EL EQUILIBRISTA

 

En una alta montaña había un viejo monasterio habitado por monjes pertenecientes a una hermandad espiritual muy disciplinada y austera.

Aquellos hermanos eran grandes estudiosos de las leyes del Universo y dedicaban sus horas a los cantos gregorianos, a la contemplación de las rosas y las galaxias, y a los debates eruditos sobre las infinitas formas de Dios.

 

Entre ellos vivía, junto a fogones y escobas, un joven aprendiz. Un ser silencioso, santo y analfabeto. Joaquín que es así como se llamaba, venía del mundo del circo y entre pirueta y salto mortal, oyó un día la voz de su corazón que lo llamaba al retiro silencioso.

 

Joaquín dejó todo y se presentó en el monasterio diciendo que poco podría aportar, ya que su cultura era escasa, pero rogaba que se le admitiese para ayudar en cualquier menester en el que no hicieran falta conocimientos.

 

Se dice que tras contemplar aquella alma sencilla que buscaba el silencio, lo monjes no tardaron en aceptar su llegada abriendo las puertas de aquella comunidad.

 

El tiempo fue pasando y tanto las primaveras como los otoños se fueron sucediendo llenos de laboriosidad y sutil transcendencia.
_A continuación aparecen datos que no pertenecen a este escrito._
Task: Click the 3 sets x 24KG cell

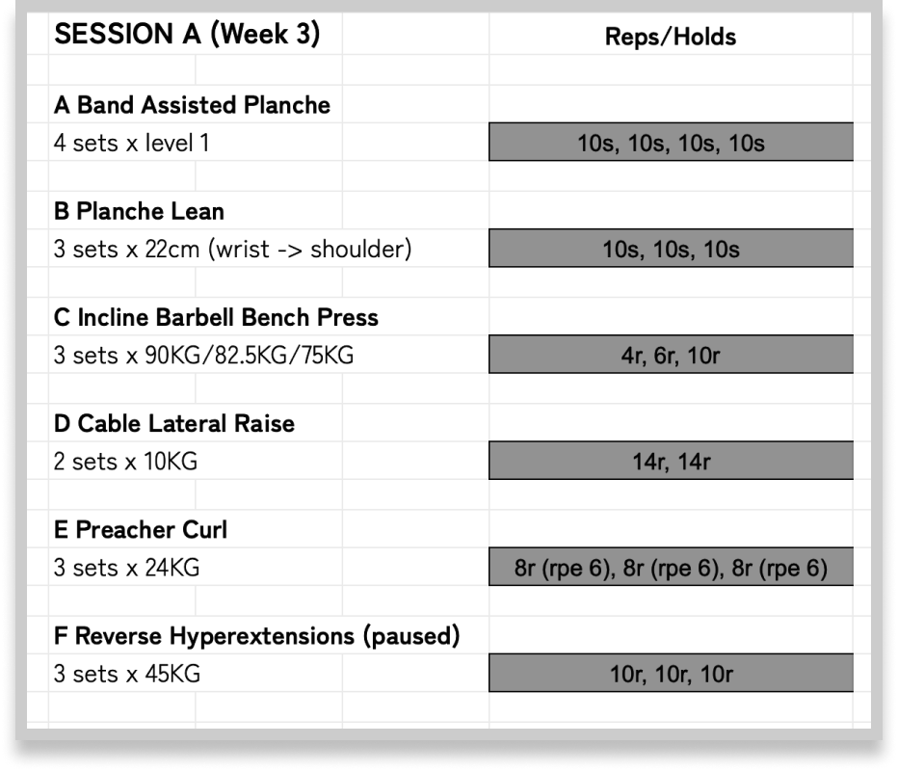Action: tap(126, 568)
Entre tanto, aquel aprendiz que a todos servía, modesto y silencioso, se sentía radiante, ya que, tras cumplir sus humildes obligaciones, mantenía un secreto que cada día ensanchaba su corazón.

 

Por la noche, mientras todos dormían, Joaquín se levantaba sigilosamente y seguidamente se dirigía al santuario del monasterio.

 

Un día, por azar, un compañero descubrió sus escapadas nocturnas y, sintiendo una cierta intriga, habló de ello con el Pontífice del monasterio. Tras algunas cavilaciones acerca de las salidas nocturnas del hermano Joaquín, ambos decidieron que, llegada la caída del sol, seguirían sus pasos hasta el santuario para poder allí observarlo.

 

Aquella noche, los dos visitantes siguieron silenciosos al hermano Joaquín hasta la capilla, y desde un rincón oscuro contemplaron incrédulos que el lego aprendiz, delante del altar, comenzaba a realizar toda una serie de increíbles piruetas y saltos mortales de difíciles contorsiones. Joaquín, tras cada número de circo, abría los brazos y saludaba emocionado al altar, como quizá hacía en su anterior modo de vida ante el gran público; pero, en esta ocasión sus ofrendas estaban dirigidas a la imagen silenciosa de aquel templo.

 

Los dos compañeros, impresionados tras lo visto, salieron de puntillas dejándole actuar. De pronto, el Pontífice comprendió, por lo que acababa de contemplar, que aquel humilde ser expresaba y ofrecía lo único que sabía y tenía: sus habilidades personales. Pero lo que en realidad había llegado a sobrecoger su corazón fue comprobar que, cuando aquel lego saludaba tras casa pirueta, el rostro de mármol de la gran Madre Universal del altar, inexplicable y milagrosamente, sonreía.

 

Y es que aquella alma sencilla, pensó el Pontífice, no sabía de galaxias ni de cometas, no sabía de latín ni de griego.

 

En realidad, aquel humilde corazón TAN SÓLO SABÍA DE AMOR.